The Department of Health's report The Regulation of the non-medical healthcare professions (July 2006) defines regulation as the set of systems and activities intended to ensure that healthcare practitioners have the necessary knowledge, skills, attitudes and behaviours to provide healthcare safely. This encompasses activity undertaken by individual professionals, teams, employers, regulatory bodies and other organisations.
The core activities of regulation are listed in the Health Act (1999) as:
- Keeping the register of members admitted to practice
- Determining standards of education and training for admission to practice
- Giving advice about standards of conduct and performance
- Administering procedures (including making rules) relating to misconduct, unfitness to practise and similar matters.

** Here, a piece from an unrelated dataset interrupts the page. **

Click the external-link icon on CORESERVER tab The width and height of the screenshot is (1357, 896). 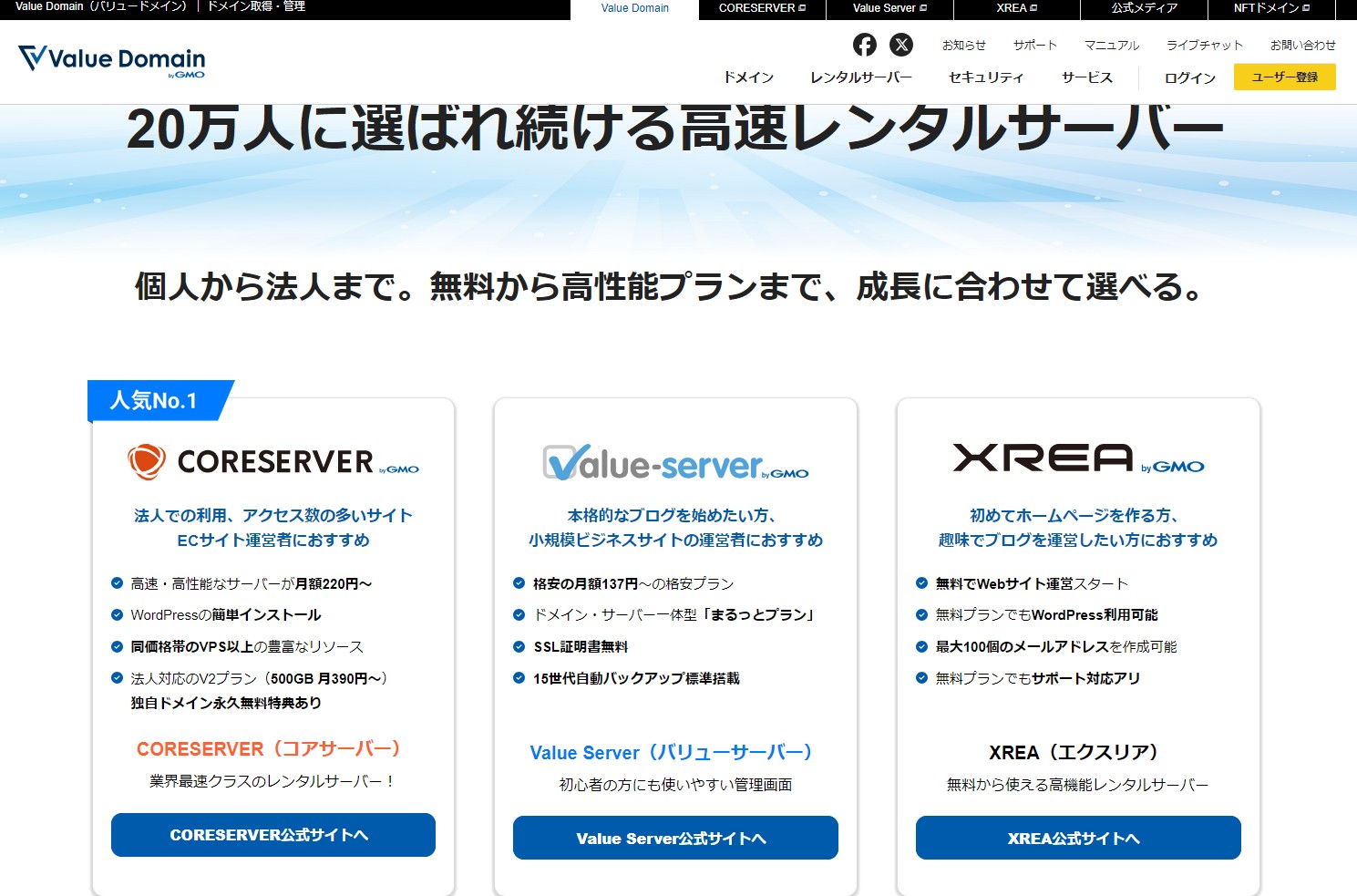click(x=803, y=7)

The prime purpose of professional regulation is public protection. Whilst there will also be considerable benefits for the professionals in the production of visible standards, the professionals themselves are not the main focus of regulation - the focus lies with the consumer.

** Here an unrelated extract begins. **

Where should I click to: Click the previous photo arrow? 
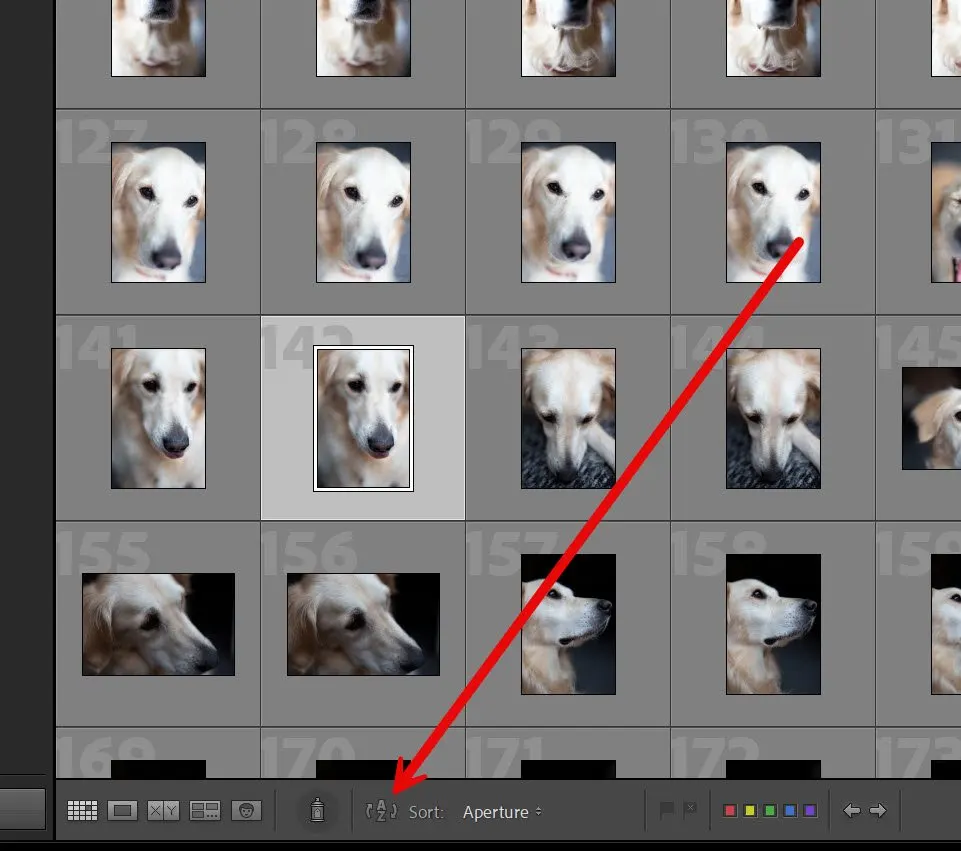coord(852,811)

Professional regulation becomes statutory regulation at the point where the State regards it as so important for public safety that it legislates for a ban on either using the professional title or doing certain things unless your name appears in the register. This protects patients from the harm caused by people practising a profession which they are not fit to. It engenders public confidence by allowing members of the public and the employers of professionals to check on a person's registration status, knowing that the information they find will be correct and up to date.